Would not give a shit. Folks are too tight-ass about wedding bullshit. No one is going to remember anyone’s wedding for life.
Let them wear white 🤣
Pay a waitress to pour something on that person – red wine for example
If it was someone elses wedding then I wouldn’t say anything. It’s common sense not to wear white, so they’re clearly doing it for a petty reason and I’m not going to feed into them. I witnessed this happen at my future brother in-laws wedding last year. His wife’s cousin wore a white dress and everyone knew she was doing it to get attention. Regardless, nobody said anything about it to her. Pretty sure she just got some dirty looks.

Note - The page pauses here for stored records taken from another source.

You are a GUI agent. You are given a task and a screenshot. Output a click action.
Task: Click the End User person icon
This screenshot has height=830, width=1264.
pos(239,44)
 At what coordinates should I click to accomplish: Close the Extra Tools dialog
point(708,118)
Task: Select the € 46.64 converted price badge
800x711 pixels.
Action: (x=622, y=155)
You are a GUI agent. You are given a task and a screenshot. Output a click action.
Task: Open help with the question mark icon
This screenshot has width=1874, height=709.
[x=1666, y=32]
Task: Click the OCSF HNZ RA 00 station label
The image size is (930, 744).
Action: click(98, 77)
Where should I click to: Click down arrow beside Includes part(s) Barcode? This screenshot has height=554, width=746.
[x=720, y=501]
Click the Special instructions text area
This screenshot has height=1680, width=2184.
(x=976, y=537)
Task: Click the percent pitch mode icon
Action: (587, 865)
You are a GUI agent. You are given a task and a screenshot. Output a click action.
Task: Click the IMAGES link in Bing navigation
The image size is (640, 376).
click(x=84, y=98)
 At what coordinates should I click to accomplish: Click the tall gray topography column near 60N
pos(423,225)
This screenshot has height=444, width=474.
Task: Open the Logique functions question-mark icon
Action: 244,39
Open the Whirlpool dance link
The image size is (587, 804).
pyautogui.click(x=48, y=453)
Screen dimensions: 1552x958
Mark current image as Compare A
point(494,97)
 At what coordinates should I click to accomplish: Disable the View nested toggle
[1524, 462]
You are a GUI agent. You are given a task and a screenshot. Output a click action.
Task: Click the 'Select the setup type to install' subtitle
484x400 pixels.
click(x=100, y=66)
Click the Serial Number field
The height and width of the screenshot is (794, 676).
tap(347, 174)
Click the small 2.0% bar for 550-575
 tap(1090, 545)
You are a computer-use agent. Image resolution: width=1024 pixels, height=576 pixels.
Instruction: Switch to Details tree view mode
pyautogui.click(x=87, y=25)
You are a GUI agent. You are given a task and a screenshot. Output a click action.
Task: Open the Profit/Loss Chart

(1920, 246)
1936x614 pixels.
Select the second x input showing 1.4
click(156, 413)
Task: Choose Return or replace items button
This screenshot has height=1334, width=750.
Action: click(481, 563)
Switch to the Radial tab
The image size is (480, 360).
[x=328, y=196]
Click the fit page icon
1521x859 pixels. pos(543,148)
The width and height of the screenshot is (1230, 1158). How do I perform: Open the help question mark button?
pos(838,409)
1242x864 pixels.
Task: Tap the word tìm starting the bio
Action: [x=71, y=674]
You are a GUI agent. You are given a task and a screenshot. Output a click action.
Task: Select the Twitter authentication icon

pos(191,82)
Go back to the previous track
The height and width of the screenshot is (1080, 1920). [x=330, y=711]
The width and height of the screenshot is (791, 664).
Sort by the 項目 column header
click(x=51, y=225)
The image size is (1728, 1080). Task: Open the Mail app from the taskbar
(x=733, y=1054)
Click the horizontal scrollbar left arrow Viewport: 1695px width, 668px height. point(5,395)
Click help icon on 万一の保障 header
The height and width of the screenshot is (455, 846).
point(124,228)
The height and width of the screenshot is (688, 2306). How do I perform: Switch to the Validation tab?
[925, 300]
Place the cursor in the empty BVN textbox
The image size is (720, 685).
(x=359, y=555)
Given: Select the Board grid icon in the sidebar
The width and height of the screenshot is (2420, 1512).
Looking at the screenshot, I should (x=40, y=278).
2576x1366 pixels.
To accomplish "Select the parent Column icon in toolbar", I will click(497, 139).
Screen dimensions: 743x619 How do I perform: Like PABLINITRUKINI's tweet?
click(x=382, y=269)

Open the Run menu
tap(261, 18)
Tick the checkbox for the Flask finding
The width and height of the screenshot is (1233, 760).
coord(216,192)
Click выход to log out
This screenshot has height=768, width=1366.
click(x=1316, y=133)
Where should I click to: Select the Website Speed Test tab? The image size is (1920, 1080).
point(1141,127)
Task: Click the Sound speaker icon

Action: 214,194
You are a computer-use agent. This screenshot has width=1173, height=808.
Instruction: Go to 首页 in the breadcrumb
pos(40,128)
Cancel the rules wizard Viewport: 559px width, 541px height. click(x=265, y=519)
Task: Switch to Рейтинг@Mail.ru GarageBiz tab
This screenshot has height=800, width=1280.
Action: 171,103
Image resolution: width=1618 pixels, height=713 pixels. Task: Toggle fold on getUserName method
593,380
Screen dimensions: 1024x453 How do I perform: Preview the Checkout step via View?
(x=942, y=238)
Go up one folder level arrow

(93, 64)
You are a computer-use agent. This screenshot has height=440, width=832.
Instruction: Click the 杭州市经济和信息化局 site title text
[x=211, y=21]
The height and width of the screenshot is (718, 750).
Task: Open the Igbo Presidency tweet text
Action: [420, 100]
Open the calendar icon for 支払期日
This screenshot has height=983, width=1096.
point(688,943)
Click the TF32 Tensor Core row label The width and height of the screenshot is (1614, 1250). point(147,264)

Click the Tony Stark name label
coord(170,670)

However, if it was my wedding I’d just laugh. Nobody in my family or my fiance’s family would do anything out of spite – they’d only do it to be funny. And if anyone is going to be wearing white, it would either be one of my uncles, or one of my fiance’s uncles. They’re both those hilarious uncles that like to overstep and have a twisted sense of humour – pretty sure most families have one of these relatives. I’d find it brilliant if one of them did that. In fact, I’m kind of counting on it.
There are two levels here for me. The first recognizes that this is a Thing of which to be aware; that the person committed this faux pas says something about them (even if it’s just that they’re ignorant of this “rule”.) The second is that I personally don’t give a damn. So, I simultaneously would not care, but also go, “Hmmm,” about the person.
I would not care.
It’s not like people will give that person the same attention as the bride for wearing white. Plus, everyone is allowed to look great on your wedding day. And I am a shy person, so I don’t know if I would care if someone else overshadows me.
Throw red wine or cranberry juice on them. Problem solved.
There’s nothing to be done. Keep living your best life. Somebody’s choice of outfit shouldn’t knock you off your square.
I got married last week and wore a red and a white dress (evening). I can tell you I literally did not notice what anyone else was wearing, everyone just looked lovely. Plus it’s not like anyone attending wouldn’t recognize me or mistake me for another woman, I walked down the aisle duh? Anyway it’s only looking at photos that I see some people wore red and it’s still obvious they’re a guest, it’s really nbd.
I wouldn’t do anything, they’re already embarrassing themselves enough.
Ignore it. The more fuss is made, the more attention you bring to it.
It’s a color. People are allowed to wear colors. It wouldn’t bother me in the slightest.
Ignore it if they are already there. There’s no point in making drama about it at the wedding itself. I wouldn’t let someone else’s choice to be tacky bother me at my wedding.